START RECORD EXTRACTS

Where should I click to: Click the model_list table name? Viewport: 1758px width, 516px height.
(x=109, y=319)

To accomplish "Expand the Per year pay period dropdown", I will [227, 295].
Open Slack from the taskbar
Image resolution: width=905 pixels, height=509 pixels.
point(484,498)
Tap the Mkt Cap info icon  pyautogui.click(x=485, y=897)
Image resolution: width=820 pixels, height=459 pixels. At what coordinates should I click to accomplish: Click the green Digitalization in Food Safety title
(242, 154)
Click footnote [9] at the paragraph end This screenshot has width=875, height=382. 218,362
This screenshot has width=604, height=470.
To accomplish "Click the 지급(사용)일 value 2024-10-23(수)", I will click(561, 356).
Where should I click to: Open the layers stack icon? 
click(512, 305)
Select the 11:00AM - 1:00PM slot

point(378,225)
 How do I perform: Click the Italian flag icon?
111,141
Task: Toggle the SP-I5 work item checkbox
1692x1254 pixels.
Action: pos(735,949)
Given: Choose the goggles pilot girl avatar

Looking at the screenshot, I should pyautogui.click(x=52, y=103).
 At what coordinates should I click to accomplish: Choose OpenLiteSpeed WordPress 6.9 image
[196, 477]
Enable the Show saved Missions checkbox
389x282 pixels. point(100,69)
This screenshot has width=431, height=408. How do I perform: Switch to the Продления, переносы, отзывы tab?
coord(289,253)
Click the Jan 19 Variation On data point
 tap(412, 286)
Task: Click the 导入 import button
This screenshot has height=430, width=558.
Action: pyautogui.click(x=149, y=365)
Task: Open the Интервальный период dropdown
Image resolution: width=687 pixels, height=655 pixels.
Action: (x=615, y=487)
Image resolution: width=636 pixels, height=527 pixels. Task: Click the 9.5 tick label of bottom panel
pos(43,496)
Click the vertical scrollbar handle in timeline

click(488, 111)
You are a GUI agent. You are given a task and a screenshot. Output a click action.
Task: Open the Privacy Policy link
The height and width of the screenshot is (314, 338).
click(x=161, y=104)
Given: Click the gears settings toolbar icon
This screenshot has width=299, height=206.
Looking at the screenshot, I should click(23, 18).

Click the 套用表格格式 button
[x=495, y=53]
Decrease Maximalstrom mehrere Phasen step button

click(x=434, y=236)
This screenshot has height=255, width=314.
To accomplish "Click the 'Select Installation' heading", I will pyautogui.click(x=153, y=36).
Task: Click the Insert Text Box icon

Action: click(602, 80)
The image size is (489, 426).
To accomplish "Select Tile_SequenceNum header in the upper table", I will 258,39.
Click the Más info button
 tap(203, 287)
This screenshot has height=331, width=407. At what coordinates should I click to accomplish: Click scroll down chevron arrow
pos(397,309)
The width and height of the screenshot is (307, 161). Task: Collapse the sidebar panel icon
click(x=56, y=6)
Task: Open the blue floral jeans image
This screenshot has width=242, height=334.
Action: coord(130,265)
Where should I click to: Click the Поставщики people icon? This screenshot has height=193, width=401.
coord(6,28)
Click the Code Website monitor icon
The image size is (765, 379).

END RECORD EXTRACTS

DIRECTIONS
Rewrite all the lines above as a Markdown table with the columns No. and Line, giving each line its own numbered row and skipping blank lines.

OUTPUT OF THE TASK
| No. | Line |
|---|---|
| 1 | Where should I click to: Click the model_list table name? Viewport: 1758px width, 516px height. |
| 2 | (x=109, y=319) |
| 3 | To accomplish "Expand the Per year pay period dropdown", I will [227, 295]. |
| 4 | Open Slack from the taskbar |
| 5 | Image resolution: width=905 pixels, height=509 pixels. |
| 6 | point(484,498) |
| 7 | Tap the Mkt Cap info icon  pyautogui.click(x=485, y=897) |
| 8 | Image resolution: width=820 pixels, height=459 pixels. At what coordinates should I click to accomplish: Click the green Digitalization in Food Safety title |
| 9 | (242, 154) |
| 10 | Click footnote [9] at the paragraph end This screenshot has width=875, height=382. 218,362 |
| 11 | This screenshot has width=604, height=470. |
| 12 | To accomplish "Click the 지급(사용)일 value 2024-10-23(수)", I will click(561, 356). |
| 13 | Where should I click to: Open the layers stack icon?  |
| 14 | click(512, 305) |
| 15 | Select the 11:00AM - 1:00PM slot |
| 16 | point(378,225) |
| 17 |  How do I perform: Click the Italian flag icon? |
| 18 | 111,141 |
| 19 | Task: Toggle the SP-I5 work item checkbox |
| 20 | 1692x1254 pixels. |
| 21 | Action: pos(735,949) |
| 22 | Given: Choose the goggles pilot girl avatar |
| 23 | Looking at the screenshot, I should pyautogui.click(x=52, y=103). |
| 24 |  At what coordinates should I click to accomplish: Choose OpenLiteSpeed WordPress 6.9 image |
| 25 | [196, 477] |
| 26 | Enable the Show saved Missions checkbox |
| 27 | 389x282 pixels. point(100,69) |
| 28 | This screenshot has width=431, height=408. How do I perform: Switch to the Продления, переносы, отзывы tab? |
| 29 | coord(289,253) |
| 30 | Click the Jan 19 Variation On data point |
| 31 |  tap(412, 286) |
| 32 | Task: Click the 导入 import button |
| 33 | This screenshot has height=430, width=558. |
| 34 | Action: pyautogui.click(x=149, y=365) |
| 35 | Task: Open the Интервальный период dropdown |
| 36 | Image resolution: width=687 pixels, height=655 pixels. |
| 37 | Action: (x=615, y=487) |
| 38 | Image resolution: width=636 pixels, height=527 pixels. Task: Click the 9.5 tick label of bottom panel |
| 39 | pos(43,496) |
| 40 | Click the vertical scrollbar handle in timeline |
| 41 | click(488, 111) |
| 42 | You are a GUI agent. You are given a task and a screenshot. Output a click action. |
| 43 | Task: Open the Privacy Policy link |
| 44 | The height and width of the screenshot is (314, 338). |
| 45 | click(x=161, y=104) |
| 46 | Given: Click the gears settings toolbar icon |
| 47 | This screenshot has width=299, height=206. |
| 48 | Looking at the screenshot, I should click(23, 18). |
| 49 | Click the 套用表格格式 button |
| 50 | [x=495, y=53] |
| 51 | Decrease Maximalstrom mehrere Phasen step button |
| 52 | click(x=434, y=236) |
| 53 | This screenshot has height=255, width=314. |
| 54 | To accomplish "Click the 'Select Installation' heading", I will pyautogui.click(x=153, y=36). |
| 55 | Task: Click the Insert Text Box icon |
| 56 | Action: click(602, 80) |
| 57 | The image size is (489, 426). |
| 58 | To accomplish "Select Tile_SequenceNum header in the upper table", I will 258,39. |
| 59 | Click the Más info button |
| 60 |  tap(203, 287) |
| 61 | This screenshot has height=331, width=407. At what coordinates should I click to accomplish: Click scroll down chevron arrow |
| 62 | pos(397,309) |
| 63 | The width and height of the screenshot is (307, 161). Task: Collapse the sidebar panel icon |
| 64 | click(x=56, y=6) |
| 65 | Task: Open the blue floral jeans image |
| 66 | This screenshot has width=242, height=334. |
| 67 | Action: coord(130,265) |
| 68 | Where should I click to: Click the Поставщики people icon? This screenshot has height=193, width=401. |
| 69 | coord(6,28) |
| 70 | Click the Code Website monitor icon |
| 71 | The image size is (765, 379). |